Délice sucré indémodable dont la qualité résulte d’une richesse supérieure en pulpe, les pâtes de fruits d’Auvergne se déclinent aux couleurs et aux goûts qui font la part belle aux productions régionales : prune, abricot, poire, pomme, coing, framboise, cassis, myrtille, fraise, cerise, groseille… Le procédé de fabrication, qui ne fait appel à aucun arôme artificiel ni conservateur, débute par l’immersion des fruits dans de l’eau bouillante, afin de les ramollir.
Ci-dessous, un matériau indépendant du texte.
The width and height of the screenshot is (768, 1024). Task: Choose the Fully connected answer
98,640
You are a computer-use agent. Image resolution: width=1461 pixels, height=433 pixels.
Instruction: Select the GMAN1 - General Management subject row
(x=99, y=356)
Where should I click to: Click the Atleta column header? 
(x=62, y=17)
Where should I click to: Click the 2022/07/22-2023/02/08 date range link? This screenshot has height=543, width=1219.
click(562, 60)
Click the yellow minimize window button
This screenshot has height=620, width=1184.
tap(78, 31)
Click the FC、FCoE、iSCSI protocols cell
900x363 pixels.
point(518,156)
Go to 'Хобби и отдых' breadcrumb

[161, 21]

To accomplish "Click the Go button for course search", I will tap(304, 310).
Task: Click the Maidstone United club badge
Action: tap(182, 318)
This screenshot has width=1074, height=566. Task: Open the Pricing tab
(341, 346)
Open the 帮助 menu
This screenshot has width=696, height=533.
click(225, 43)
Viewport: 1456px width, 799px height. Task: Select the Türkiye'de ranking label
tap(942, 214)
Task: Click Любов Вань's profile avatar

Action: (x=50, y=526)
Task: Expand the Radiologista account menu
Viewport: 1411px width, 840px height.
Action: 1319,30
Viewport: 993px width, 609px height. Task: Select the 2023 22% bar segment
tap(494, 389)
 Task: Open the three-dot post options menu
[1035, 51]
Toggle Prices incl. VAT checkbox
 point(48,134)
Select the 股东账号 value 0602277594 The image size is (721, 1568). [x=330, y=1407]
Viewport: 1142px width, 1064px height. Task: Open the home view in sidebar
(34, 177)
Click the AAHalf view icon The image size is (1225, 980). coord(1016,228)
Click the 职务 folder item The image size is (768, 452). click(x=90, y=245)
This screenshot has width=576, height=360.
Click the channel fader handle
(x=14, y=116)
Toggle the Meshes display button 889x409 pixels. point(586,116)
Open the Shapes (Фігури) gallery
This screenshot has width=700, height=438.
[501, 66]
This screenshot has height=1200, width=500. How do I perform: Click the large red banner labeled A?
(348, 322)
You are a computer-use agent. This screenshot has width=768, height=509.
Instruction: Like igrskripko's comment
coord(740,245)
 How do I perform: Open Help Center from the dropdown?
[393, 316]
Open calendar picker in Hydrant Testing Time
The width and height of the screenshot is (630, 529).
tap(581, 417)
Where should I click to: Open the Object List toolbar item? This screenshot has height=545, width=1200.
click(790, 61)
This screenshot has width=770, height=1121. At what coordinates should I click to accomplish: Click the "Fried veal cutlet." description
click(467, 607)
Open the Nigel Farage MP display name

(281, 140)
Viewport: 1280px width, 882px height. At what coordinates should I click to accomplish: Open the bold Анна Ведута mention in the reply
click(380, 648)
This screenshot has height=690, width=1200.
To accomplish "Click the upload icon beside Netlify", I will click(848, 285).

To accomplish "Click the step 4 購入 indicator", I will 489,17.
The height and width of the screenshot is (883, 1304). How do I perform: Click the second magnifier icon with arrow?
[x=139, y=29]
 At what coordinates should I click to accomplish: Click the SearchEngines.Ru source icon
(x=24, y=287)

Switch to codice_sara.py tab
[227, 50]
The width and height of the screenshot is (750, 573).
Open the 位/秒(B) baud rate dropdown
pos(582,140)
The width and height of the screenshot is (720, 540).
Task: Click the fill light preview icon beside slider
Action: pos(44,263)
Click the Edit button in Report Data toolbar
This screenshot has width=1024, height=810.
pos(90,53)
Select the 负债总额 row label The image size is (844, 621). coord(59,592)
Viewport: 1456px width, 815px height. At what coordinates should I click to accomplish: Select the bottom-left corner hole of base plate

Par un écrasage sur tamis ou un broyage entre cylindres, on en extrait la pulpe. Celle-ci passe ensuite dans une chaudière à vapeur pour diminuer son poids de moitié par évaporation. Reste alors à ajouter du sucre à poids égal et à cuire le tout jusqu’à obtenir la consistance souhaitée. Le mélange sera finalement coulé dans des moules ou en plaques lissées. Après refroidissement, les pâtes de fruits sont démoulées ou découpées, poudrées de sucre pour éviter qu’elles ne collent, puis emballées.

Un peu d’histoire

La fabrication des pâtes de fruits semble connue depuis le Xe siècle. En Auvergne, où l’on excellait dans l’art de la conservation en vue des provisions de l’hiver, apparaissent, au XVe siècle, ces “confitures sèches”, d’un goût exquis et faciles à transporter. Réservée à l’élite du fait du prix prohibitif du sucre de canne, ou offerte aux hôtes de marque, cette production connaîtra son âge d’or sous le Second Empire, grâce au Duc de Morny (frère utérin de Napoléon III), qui installe, aux portes de Clermont, la sucrerie de Bourdon.

Le massepain

La recette du massepain, d’origine méditerranéenne, est remontée vers le Lot, l’Auvergne et la région de Saint-Léonard grâce aux pèlerins de retour de Saint-Jacques-de-Compostelle. Ils mangeaient ce gâteau car il est très énergétique et peut se conserver longtemps.
La recette à base de blancs d’œufs, de sucre et de poudre d’amandes, a été réactualisée vers 1900 par Monsieur Petitjean, célèbre pâtissier à Saint-Léonard. La renommée des massepains s’est étendue dans toute la région grâce à ce pâtissier qui envoyait ses 5 filles vendre ses produits sur les marchés.